THE crisis in Rupert Murdoch's news empire deepened last night when Sun journalists began planning legal action against their employer with the help of two things they have previously shunned - the Human Rights Act and the National Union of Journalists.
Several senior journalists have contacted the NUJ - to which they do not belong because News International has its own staff organisation - seeking its help in putting together a case claiming that their parent company has breached their right to freedom of expression by passing information about their sources to the Metropolitan Police.
Five Sun journalists - its deputy editor, chief reporter, chief foreign correspondent, deputy news editor and picture editor (and two Ministry of Defence officials and a Surrey police officer) - were arrested on Saturday by the Met's Operation Elveden into bribery of public officials after receiving information from New Corp's Management and Standards Committee.
The paper's staff have been fuming at what they consider to be a betrayal by their bosses, and yesterday The Times entered the fray by publishing an article by the leading human rights lawyer Geoffrey Robertson suggesting that the MSC and police's behaviour threatens press freedom by blowing the identities of possible whistleblowers.
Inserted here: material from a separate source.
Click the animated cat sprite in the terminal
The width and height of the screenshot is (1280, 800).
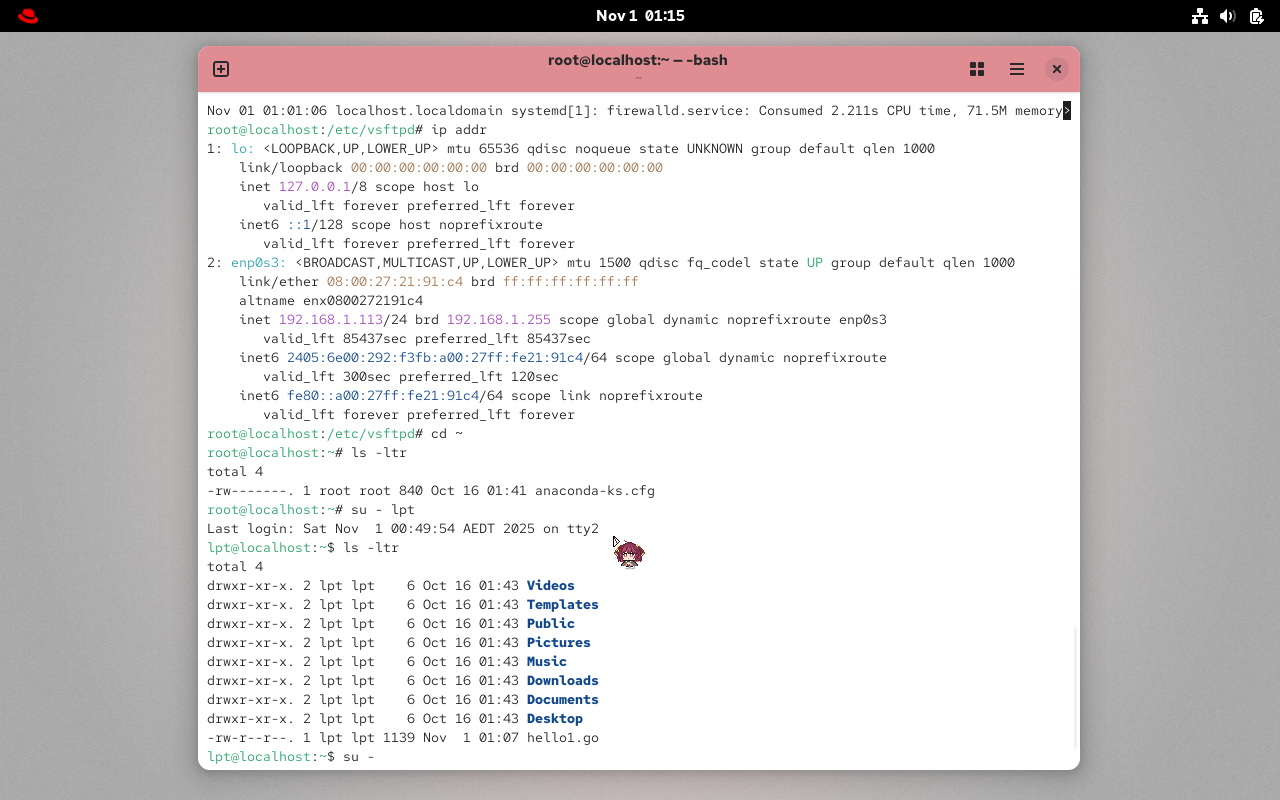point(630,553)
The QC wrote: "If journalists cannot promise anonymity to sources and keep that solemn promise, there would be a lot less news and what there was would be less reliable. So, on what basis can a journalist's employer, without the journalist's permission (let alone the agreement of the source) squeal on them to the police?"
The NUJ is looking into whether the action breaches Article 10 of the European Convention on Human Rights - which has been heavily criticised by Sun journalists, including one of the arrested men, Fergus Shanahan.
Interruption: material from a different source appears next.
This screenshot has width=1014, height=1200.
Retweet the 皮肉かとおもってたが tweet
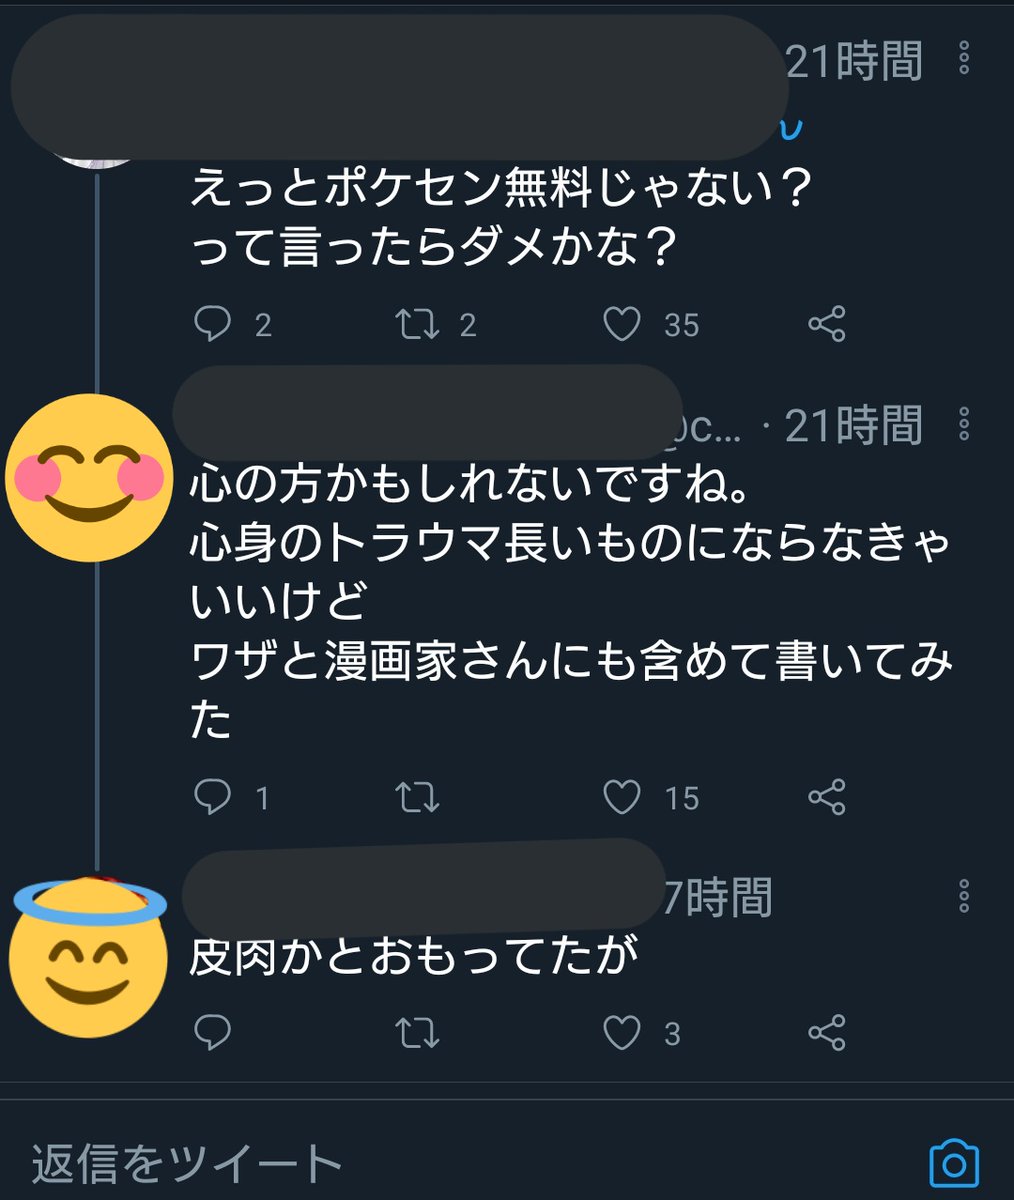coord(416,1032)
Michelle Stanistreet, general secretary, said: "We have been approached by journalists from the Sun. We are exploring a number of ways to support them, including discussing legal redress."
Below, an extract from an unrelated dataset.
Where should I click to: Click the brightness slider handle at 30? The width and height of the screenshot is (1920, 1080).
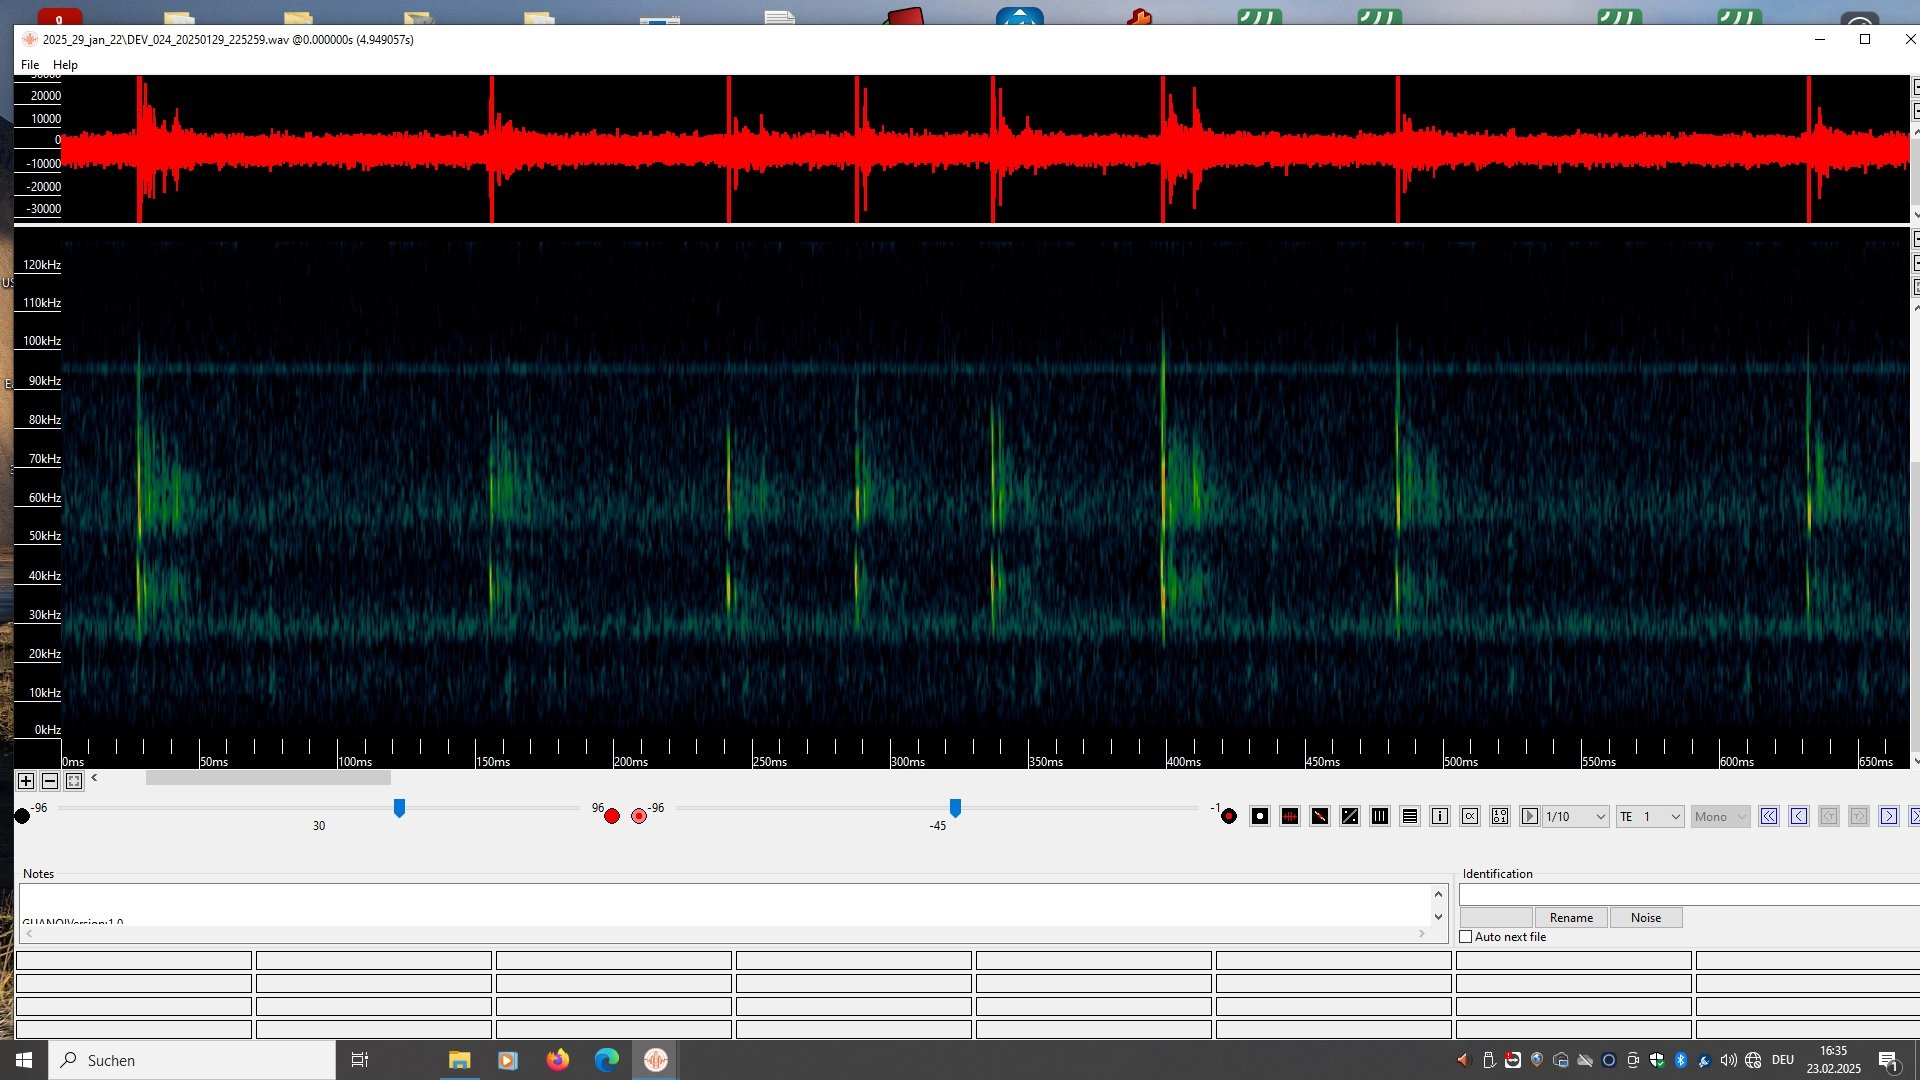click(399, 808)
News International journalists have suggested that the Sun executives and reporters were being questioned about trivial matters such as a £50 pizza bill for two officers.
Sources close to Operation Elveden said: "This is not about expenses, this is an investigation into serious suspected criminality over a sustained period. It involves regular cash payments totalling tens of thousands of pounds a year for several years to public officials, some of whom were effectively on retainers to provide information."
Mr Murdoch, meanwhile, is expected to jet into Britain today or tomorrow to take personal charge of the growing crisis.
News Corp executives in New York are thought to be keen to jettison the troublesome British newspapers.